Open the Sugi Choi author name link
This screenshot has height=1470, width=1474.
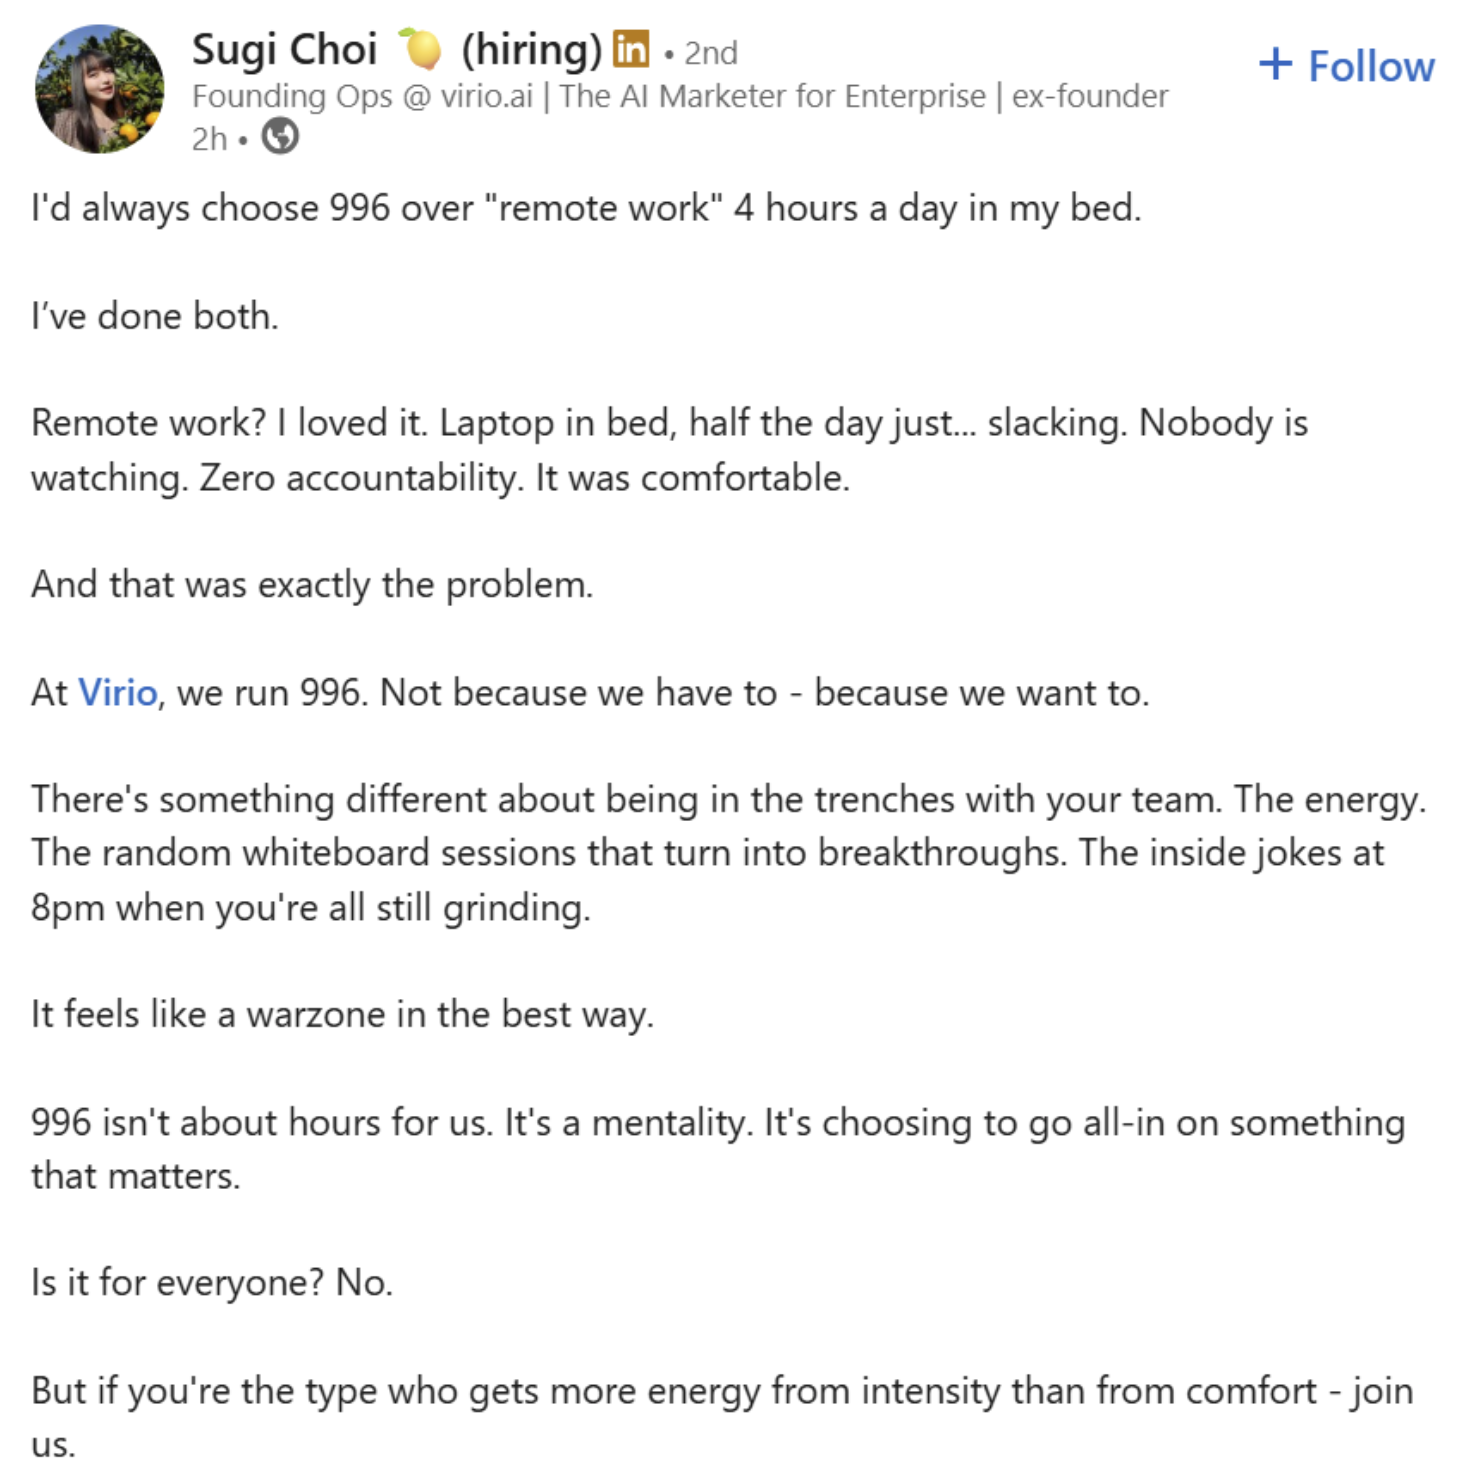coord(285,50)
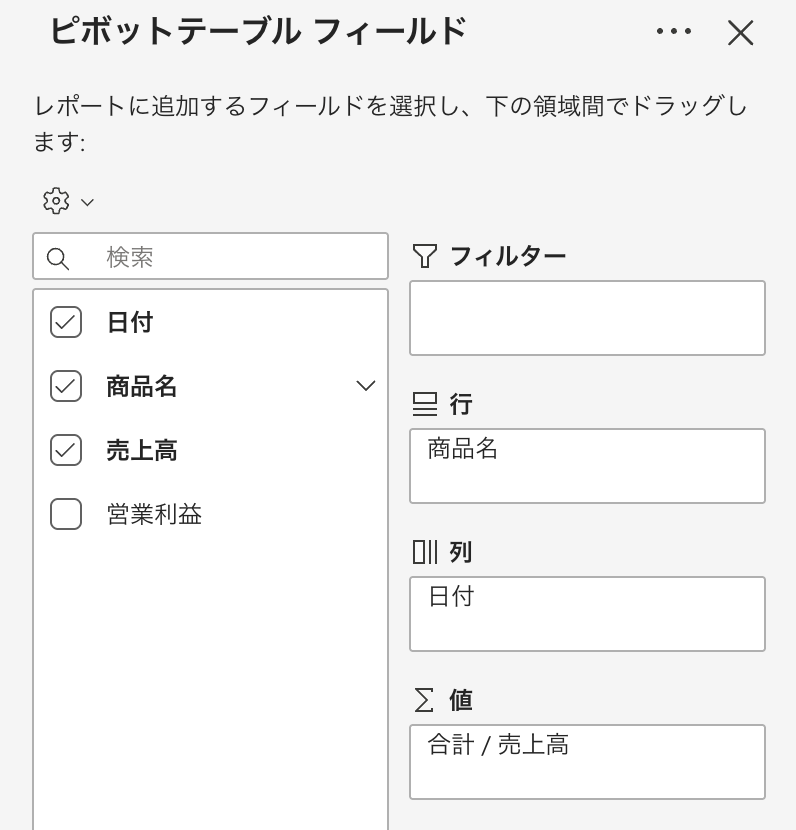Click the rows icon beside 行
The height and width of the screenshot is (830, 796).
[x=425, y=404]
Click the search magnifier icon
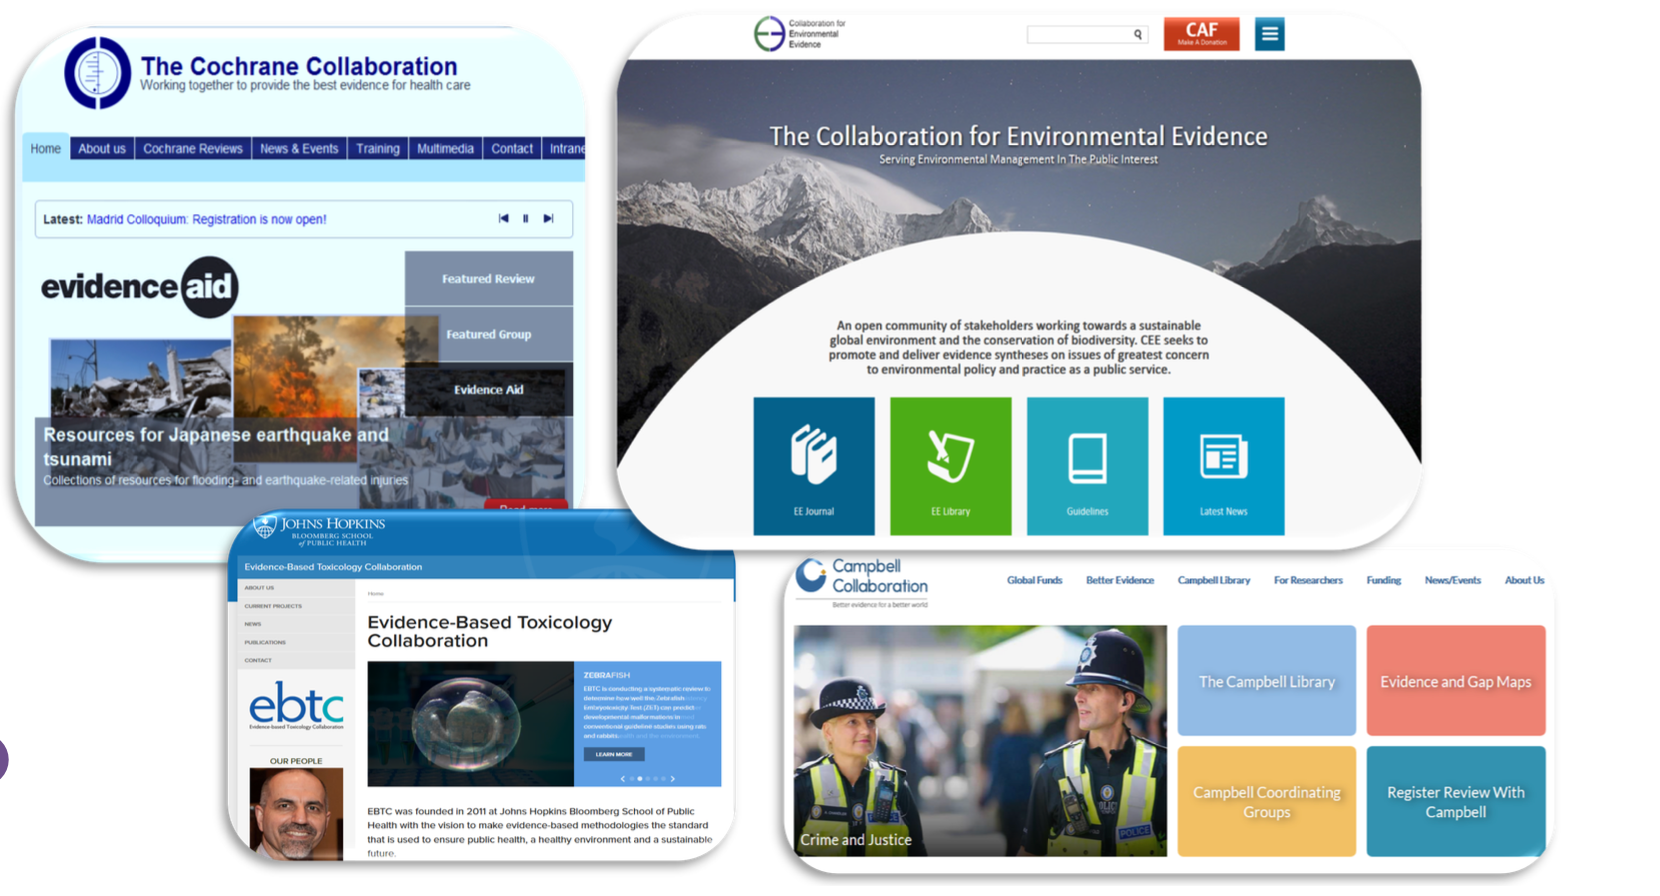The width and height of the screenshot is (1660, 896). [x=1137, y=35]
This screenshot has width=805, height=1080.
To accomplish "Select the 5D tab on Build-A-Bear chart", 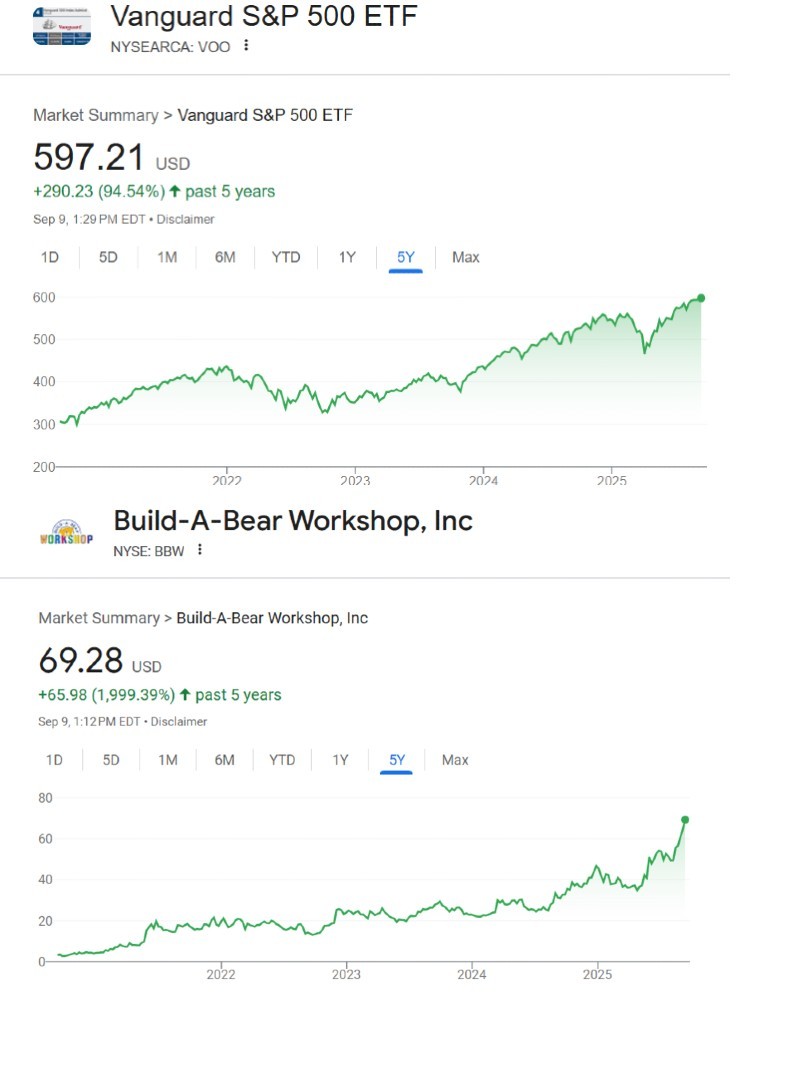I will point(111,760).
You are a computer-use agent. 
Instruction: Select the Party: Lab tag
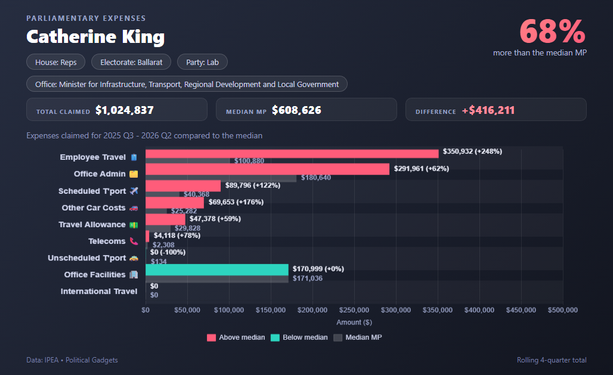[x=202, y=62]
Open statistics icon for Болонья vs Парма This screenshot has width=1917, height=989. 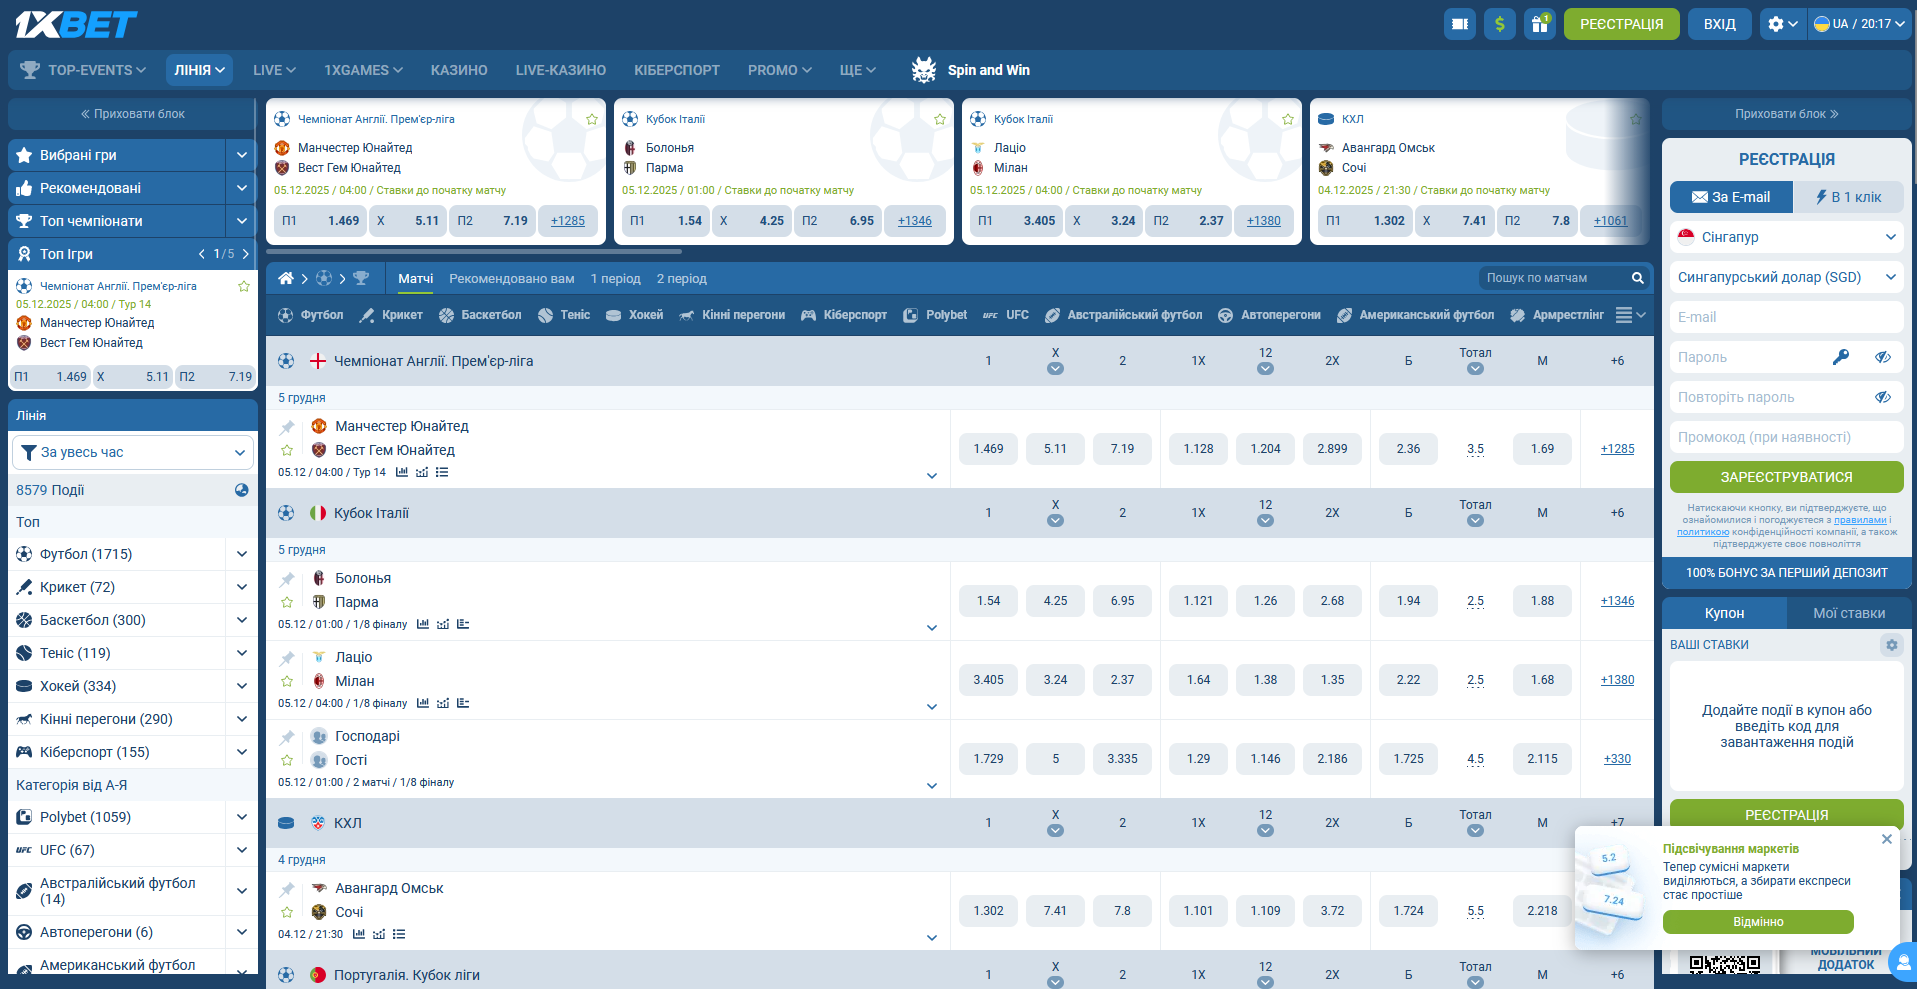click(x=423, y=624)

**Goal of the exercise**: When you reach the line with "This screenshot has height=1470, width=1474." in the records above, begin repeating the lines exactly, and stop after the line with "This screenshot has width=805, height=1080.". Skip all pictures.

**Response below**:
This screenshot has height=1470, width=1474.
coord(285,50)
Click the rows icon beside 行
The height and width of the screenshot is (830, 796).
[x=425, y=404]
Click the search magnifier icon
The width and height of the screenshot is (1660, 896). [x=1137, y=35]
This screenshot has width=805, height=1080.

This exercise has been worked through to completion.